We most commonly refer to this as the “Golden Rule”, or as paraphrased: Do unto others as you would have them do to you. Or as we might say in our pop culture, “hey just do the right thing.”
But this allows us to slip away from the truth. It allows us to say basically that we will not actively harm anyone, and will basically treat everyone with equal good manners. We will, in effect, be nice people as we expect people to be nice to us.
And there is nothing bad in this. It is certainly laudable, and if practiced by all, would improve our world immensely.
Yet Jesus, used the words, love your neighbor as yourself, and this is something a bit different.
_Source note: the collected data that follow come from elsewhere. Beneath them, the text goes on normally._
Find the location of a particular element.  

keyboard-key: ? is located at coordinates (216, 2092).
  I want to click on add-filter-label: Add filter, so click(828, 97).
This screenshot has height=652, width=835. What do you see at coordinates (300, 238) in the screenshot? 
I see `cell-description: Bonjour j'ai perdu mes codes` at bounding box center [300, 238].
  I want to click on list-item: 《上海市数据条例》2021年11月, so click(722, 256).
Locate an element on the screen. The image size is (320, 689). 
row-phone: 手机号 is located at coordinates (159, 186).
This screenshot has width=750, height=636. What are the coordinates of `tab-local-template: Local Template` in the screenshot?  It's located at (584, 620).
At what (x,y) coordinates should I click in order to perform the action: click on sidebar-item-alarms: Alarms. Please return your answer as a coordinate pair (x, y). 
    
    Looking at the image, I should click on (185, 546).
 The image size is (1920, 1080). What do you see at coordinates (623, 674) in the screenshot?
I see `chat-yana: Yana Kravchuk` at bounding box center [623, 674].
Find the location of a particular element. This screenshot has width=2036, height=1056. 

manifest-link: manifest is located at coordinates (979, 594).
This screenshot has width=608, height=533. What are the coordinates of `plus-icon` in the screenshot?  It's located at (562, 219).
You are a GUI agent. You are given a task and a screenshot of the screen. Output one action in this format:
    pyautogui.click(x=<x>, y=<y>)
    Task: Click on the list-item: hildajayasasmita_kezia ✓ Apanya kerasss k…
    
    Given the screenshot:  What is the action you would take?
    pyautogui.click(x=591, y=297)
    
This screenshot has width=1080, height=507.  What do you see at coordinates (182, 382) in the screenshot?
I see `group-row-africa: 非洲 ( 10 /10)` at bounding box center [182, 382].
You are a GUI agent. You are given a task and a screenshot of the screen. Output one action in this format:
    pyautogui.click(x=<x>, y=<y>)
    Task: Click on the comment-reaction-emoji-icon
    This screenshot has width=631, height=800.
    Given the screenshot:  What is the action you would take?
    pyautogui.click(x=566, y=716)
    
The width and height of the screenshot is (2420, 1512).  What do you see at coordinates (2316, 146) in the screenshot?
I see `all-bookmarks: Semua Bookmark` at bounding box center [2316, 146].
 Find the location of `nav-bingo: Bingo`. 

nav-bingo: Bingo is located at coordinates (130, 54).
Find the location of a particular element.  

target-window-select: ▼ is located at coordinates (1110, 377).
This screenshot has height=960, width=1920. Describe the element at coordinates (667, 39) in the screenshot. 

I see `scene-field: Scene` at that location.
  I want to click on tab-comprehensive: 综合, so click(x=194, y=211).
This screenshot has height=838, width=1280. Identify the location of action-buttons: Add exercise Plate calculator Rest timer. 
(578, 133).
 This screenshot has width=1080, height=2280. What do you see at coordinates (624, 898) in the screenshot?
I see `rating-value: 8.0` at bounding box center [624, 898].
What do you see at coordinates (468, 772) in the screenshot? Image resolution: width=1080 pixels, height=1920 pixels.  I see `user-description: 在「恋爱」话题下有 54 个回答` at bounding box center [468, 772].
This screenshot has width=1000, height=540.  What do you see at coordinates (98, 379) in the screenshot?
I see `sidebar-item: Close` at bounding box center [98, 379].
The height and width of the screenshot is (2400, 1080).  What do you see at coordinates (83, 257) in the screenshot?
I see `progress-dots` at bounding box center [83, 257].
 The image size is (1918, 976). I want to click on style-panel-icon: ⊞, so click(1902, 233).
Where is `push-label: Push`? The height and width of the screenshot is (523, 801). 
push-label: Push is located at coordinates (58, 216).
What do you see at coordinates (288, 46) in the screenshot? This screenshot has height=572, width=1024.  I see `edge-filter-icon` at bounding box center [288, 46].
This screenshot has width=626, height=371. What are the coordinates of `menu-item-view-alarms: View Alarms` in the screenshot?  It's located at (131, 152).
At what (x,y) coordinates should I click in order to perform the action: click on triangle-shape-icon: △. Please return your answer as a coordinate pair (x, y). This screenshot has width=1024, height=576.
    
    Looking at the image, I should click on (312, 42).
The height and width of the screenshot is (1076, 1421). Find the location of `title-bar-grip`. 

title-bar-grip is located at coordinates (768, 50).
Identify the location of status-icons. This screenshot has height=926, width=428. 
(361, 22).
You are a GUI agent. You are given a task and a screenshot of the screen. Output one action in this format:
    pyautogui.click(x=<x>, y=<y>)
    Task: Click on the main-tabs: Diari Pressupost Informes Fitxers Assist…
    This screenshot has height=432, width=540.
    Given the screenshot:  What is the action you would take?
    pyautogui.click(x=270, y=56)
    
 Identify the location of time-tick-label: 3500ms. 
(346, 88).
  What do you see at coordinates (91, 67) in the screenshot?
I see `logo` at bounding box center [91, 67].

We are, most of us at least, trapped in our egos. Our ego is, so psychologists tell us, directed by three basic motivations: (1) the desire for power and control, (2) the desire for affection and esteem, and (3) the desire for security and survival.
It is the journey of spiritual work to get beyond these self-centered aspects of ourselves, and see the “big picture” of nonduality–that God and we are one, and that we are one with one another.
This is no easy task as Deepak Chopra reminds us in one of his statements of truth:
“Everyone is doing the best they can from their own level of consciousness.”
What this means is that no one, not the ax murderer, the serial adulterer, or the bully, is acting knowingly to harm themselves. They are in fact, wrong thinking as it may be, acting out of some sense that at this moment in time, the action they take is helpful to one of those three ego objectives.
How does that impact loving neighbor as ourselves?
It suggests that just being a generally good person is not enough. If we understand ourselves to do base and inappropriate things, or at least to be pulled in that direction, that is ourself. So we are called to love all the dark places in each other, recognizing that that is ourself too.
In other words, we approach the love that the Christ and God have for us, love that is truly unconditional, that looks with pity upon our failings and our dark moments, and yet continually calls us to a higher place. That is the love that Jesus calls us to. It is a radical love, one that cannot see others as anything but reflections of ourselves. And with the same ferocity that we “love” ourselves, we “love” them.
This doesn’t mean we condone wrongs, nor that we don’t attempt to correct behavior. But we do so from a place of radical love. This is what Jesus meant. Or so I believe.
**Ideas for this post come from: Cynthia Bourgeault’s Centering Prayer and Inner Awakening, Jim Marion’s Putting on the Mind of Christ, and Deepak Chopra’s How to Know God.